30
Mayıs
2024
Perşembe
SİYASET

Akman'a Erdoğan desteği

Almanya’da “yüzyılın dolandırıcılığı” olarak nitelenen Deniz Feneri e.V davasında, yargıcın “Türkiye’deki baş sorumlular” arasında adını saydığı ve RTÜK üyesi olduktan sonra yasalara aykırı şekilde 4 şirkette görev aldığı ortaya çıkan Zahid Akman, istifa etmeyeceğini açıkladı. Akman, “Ben geleceğimi düşünmek zorunda değil miyim? Çocuklarım için bir gelecek oluşturmaya çalışıyorum” diye konuştu.

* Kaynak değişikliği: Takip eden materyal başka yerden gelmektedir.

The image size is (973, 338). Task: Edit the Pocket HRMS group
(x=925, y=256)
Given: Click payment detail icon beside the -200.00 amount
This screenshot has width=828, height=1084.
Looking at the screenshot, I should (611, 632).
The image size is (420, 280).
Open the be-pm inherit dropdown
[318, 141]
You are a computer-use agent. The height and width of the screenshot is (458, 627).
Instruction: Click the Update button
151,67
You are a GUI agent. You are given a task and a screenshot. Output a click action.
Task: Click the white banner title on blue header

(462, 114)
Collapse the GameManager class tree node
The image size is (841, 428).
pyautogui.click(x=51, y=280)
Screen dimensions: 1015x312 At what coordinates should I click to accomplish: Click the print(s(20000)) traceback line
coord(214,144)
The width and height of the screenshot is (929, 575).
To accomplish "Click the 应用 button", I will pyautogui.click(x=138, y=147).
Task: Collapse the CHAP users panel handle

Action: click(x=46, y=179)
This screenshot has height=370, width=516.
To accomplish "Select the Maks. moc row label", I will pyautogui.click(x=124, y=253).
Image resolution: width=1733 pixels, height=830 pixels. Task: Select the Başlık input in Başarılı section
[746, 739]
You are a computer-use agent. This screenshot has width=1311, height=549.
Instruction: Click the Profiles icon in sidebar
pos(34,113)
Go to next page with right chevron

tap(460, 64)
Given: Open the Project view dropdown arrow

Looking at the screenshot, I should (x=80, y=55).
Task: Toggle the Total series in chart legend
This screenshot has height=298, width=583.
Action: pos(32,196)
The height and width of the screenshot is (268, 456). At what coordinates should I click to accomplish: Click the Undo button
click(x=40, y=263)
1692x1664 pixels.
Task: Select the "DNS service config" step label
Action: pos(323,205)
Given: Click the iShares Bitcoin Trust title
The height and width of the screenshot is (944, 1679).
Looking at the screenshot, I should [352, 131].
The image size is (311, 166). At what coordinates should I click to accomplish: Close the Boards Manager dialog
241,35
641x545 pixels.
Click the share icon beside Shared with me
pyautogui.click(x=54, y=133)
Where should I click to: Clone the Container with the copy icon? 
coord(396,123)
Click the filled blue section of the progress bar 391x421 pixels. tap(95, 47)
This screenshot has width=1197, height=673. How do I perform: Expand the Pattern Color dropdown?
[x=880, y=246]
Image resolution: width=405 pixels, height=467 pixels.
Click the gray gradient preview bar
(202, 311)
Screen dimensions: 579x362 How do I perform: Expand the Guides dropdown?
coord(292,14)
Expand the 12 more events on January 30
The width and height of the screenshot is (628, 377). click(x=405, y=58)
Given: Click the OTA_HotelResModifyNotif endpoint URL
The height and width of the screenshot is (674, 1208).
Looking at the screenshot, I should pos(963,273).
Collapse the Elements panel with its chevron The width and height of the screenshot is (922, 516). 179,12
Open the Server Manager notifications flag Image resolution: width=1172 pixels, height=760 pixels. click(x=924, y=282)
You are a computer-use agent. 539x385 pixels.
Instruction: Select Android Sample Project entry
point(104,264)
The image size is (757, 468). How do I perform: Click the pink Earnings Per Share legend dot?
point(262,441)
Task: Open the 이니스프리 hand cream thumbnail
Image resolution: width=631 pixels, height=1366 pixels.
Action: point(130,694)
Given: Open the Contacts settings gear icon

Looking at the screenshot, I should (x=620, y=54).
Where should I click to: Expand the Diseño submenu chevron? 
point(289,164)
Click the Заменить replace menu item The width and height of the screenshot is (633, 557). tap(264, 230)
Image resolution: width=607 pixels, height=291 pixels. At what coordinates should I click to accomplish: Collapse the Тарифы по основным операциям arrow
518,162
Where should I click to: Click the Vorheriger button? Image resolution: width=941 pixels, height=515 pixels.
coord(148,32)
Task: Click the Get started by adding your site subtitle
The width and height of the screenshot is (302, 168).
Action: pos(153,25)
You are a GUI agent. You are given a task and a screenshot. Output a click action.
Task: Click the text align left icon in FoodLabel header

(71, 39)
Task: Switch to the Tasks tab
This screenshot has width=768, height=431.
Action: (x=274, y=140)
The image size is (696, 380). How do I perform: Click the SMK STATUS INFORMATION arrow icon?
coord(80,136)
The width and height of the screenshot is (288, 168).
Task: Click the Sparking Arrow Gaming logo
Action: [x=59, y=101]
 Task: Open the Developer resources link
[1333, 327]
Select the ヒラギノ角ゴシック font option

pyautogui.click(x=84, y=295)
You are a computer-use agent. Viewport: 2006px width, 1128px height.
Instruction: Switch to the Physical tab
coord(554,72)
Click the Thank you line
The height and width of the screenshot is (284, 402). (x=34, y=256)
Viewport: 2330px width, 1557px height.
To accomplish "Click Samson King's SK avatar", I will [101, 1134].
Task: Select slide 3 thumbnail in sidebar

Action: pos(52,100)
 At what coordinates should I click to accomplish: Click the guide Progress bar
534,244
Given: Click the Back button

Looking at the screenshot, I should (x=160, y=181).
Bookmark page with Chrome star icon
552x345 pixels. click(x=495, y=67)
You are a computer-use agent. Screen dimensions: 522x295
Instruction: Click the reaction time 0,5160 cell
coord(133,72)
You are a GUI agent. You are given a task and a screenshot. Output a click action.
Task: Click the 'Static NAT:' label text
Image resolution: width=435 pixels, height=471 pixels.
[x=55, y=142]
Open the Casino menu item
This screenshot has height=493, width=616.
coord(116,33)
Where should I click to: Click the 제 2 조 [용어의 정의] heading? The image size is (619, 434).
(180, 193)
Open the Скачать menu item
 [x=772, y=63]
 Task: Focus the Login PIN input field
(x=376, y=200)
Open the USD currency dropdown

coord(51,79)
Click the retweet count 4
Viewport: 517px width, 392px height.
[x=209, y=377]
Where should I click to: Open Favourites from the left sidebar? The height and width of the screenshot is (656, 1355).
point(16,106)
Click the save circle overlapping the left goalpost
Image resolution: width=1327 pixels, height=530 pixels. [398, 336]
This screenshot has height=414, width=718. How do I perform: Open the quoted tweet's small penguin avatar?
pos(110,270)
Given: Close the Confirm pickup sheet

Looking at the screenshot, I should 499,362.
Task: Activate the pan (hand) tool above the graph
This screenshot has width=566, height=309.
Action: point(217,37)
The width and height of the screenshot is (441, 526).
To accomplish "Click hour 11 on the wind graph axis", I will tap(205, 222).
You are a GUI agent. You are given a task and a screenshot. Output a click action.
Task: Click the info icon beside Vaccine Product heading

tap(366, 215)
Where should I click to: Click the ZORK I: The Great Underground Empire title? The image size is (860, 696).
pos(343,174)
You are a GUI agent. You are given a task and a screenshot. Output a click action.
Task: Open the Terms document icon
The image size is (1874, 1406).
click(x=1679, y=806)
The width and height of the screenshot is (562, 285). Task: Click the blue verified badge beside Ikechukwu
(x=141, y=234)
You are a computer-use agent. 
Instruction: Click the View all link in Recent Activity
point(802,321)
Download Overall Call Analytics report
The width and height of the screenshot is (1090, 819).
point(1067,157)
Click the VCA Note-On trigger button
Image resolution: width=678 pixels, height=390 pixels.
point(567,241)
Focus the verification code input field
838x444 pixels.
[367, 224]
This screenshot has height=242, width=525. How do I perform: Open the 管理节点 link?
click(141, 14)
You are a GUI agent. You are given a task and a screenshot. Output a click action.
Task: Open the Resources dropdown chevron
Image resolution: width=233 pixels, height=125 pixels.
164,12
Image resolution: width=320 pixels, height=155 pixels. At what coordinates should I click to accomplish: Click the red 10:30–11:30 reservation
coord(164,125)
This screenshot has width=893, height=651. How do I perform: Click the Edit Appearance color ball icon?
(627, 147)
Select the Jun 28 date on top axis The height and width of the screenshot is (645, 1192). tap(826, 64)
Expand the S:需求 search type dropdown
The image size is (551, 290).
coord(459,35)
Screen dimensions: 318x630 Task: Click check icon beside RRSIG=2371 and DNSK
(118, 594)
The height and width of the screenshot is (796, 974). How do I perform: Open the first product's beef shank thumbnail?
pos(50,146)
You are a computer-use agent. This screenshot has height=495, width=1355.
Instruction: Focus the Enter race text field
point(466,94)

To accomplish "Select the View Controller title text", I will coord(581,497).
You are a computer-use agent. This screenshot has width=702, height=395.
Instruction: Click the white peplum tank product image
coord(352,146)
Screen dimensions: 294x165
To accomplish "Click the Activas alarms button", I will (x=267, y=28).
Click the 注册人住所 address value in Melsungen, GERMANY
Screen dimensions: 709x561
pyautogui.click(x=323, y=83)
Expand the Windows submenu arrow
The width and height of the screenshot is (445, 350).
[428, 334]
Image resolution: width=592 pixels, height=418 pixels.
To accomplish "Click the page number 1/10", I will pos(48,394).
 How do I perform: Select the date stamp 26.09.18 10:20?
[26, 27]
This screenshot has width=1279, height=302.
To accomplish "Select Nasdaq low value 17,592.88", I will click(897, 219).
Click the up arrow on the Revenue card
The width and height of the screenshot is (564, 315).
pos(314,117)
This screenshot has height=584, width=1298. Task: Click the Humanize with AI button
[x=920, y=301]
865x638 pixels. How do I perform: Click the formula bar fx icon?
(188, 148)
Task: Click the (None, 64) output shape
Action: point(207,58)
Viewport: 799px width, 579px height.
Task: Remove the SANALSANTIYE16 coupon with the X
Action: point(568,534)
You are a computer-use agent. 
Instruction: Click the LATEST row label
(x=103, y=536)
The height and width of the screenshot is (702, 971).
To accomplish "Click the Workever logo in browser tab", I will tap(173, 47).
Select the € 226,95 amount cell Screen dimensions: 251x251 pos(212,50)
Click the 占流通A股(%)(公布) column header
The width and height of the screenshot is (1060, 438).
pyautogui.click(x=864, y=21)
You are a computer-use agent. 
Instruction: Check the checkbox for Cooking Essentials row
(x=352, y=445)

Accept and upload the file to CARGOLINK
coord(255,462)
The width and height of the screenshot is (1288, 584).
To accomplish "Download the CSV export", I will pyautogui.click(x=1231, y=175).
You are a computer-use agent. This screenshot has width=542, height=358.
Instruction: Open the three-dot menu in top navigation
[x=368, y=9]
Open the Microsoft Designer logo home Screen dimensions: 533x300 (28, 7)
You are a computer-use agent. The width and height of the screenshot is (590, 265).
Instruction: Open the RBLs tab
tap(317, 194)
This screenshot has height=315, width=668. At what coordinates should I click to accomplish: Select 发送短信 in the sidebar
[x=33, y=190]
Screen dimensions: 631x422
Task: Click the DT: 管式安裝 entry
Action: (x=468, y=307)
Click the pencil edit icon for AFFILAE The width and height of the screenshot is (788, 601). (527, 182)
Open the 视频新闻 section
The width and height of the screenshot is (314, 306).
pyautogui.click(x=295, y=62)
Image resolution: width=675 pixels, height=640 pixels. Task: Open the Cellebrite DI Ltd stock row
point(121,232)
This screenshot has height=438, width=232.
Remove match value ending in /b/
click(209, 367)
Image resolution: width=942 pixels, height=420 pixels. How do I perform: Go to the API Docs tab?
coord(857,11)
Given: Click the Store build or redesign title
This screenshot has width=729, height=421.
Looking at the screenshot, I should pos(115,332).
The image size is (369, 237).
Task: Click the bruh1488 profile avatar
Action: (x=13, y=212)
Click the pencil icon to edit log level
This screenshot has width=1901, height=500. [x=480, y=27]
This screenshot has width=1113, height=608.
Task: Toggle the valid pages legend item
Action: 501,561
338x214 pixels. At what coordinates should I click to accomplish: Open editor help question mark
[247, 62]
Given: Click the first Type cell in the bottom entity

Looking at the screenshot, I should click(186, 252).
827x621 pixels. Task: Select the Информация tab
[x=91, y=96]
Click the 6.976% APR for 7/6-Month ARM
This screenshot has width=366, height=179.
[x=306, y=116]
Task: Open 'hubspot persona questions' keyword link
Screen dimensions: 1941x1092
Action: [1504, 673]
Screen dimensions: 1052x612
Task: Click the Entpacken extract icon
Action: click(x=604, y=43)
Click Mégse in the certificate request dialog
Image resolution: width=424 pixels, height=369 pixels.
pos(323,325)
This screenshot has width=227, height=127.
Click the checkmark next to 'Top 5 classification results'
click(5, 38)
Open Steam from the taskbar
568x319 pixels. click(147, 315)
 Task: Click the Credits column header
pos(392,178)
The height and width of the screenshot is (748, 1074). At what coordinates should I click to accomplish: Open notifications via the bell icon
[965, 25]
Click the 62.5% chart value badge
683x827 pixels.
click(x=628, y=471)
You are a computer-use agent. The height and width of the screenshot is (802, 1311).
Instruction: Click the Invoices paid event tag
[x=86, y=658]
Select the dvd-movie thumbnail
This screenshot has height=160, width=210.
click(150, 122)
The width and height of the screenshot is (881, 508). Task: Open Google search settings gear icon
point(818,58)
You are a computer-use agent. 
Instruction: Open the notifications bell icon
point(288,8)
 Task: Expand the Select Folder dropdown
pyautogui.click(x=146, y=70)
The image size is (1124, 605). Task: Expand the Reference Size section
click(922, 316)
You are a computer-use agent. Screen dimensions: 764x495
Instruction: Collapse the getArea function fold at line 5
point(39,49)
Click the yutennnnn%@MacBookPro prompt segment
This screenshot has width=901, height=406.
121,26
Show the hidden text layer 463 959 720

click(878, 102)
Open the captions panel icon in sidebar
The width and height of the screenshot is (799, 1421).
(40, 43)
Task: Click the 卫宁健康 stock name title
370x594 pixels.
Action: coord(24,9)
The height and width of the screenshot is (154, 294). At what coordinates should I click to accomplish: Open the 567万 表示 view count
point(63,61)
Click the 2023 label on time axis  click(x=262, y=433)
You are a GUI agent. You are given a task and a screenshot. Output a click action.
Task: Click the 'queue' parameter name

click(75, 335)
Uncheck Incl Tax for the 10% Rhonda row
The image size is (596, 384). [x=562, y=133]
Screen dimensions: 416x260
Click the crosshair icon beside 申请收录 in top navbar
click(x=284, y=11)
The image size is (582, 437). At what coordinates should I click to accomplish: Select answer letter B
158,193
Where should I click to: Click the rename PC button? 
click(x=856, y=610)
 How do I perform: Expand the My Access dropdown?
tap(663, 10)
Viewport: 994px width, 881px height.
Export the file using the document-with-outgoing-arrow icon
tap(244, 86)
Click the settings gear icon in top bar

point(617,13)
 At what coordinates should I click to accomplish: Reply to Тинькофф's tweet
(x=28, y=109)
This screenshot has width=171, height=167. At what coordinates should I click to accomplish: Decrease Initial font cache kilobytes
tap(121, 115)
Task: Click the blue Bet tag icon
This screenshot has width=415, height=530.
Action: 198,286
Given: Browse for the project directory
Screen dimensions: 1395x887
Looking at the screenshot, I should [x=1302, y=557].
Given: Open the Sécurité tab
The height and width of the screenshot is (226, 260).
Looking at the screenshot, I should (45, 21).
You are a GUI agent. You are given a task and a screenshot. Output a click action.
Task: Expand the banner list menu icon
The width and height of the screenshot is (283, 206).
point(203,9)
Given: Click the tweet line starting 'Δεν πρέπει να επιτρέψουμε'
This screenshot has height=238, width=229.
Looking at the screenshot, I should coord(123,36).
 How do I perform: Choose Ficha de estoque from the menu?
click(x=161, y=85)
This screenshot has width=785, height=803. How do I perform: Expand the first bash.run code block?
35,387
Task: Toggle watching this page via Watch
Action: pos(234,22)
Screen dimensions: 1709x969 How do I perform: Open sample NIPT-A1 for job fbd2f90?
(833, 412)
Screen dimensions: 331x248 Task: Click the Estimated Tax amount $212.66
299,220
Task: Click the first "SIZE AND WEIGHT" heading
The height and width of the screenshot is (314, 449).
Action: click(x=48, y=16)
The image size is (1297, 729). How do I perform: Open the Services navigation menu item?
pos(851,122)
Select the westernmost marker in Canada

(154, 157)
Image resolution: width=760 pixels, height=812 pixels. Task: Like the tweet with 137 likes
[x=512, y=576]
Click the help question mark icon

Akman, NTV’de soruları yanıtlarken, istifa çağrılarına ilişkin olarak “İstifa etmemi gerektirecek en ufak birşey olsa, istifamı veririm. Onursuzca yapılan saldırıya verilecek en önemli cevap onurlu duruş sergilemektir. İddialar RTÜK faaliyetlerimle alakalı değil, tamamen geçmişe yönelik. Bu tür spekülatif iddialara karşı direneceğim. Bedeli neyse ödeyeceğim. Geri adım atmam” dedi.

‘Beni dinleselerdi’

Zahid Akman, olayların ortaya çıkmasının ardından Başbakan Recep Tayyip Erdoğan’a giderek açıklamalarda bulunduğunu ve desteğini aldığını belirtirken, “Sayın Başbakan görevimin başında olmam gerektiğini ifade etti” dedi.
Akman, TBMM Başkanı Köksal Toptan ile MHP lideri Devlet Bahçeli’nin istifa çağrılarına ilişkin olarak, “Ortadaki gürültüye bakarak ‘belki kenara çekilse gerçeklerin ortaya çıkmasına katkı sağlayabilir’ diye düşünmüş olabilirler. Saygı duyarım. Fakat beni dinledikten sonra bu açıklamaları yapsalardı herhalde bu açıklamaları yapmazlardı” diye konuştu. Akman, Toptan, Bahçeli ve CHP lideri Deniz Baykal’a istedikleri taktirde bilgi verebileceğini söyledi.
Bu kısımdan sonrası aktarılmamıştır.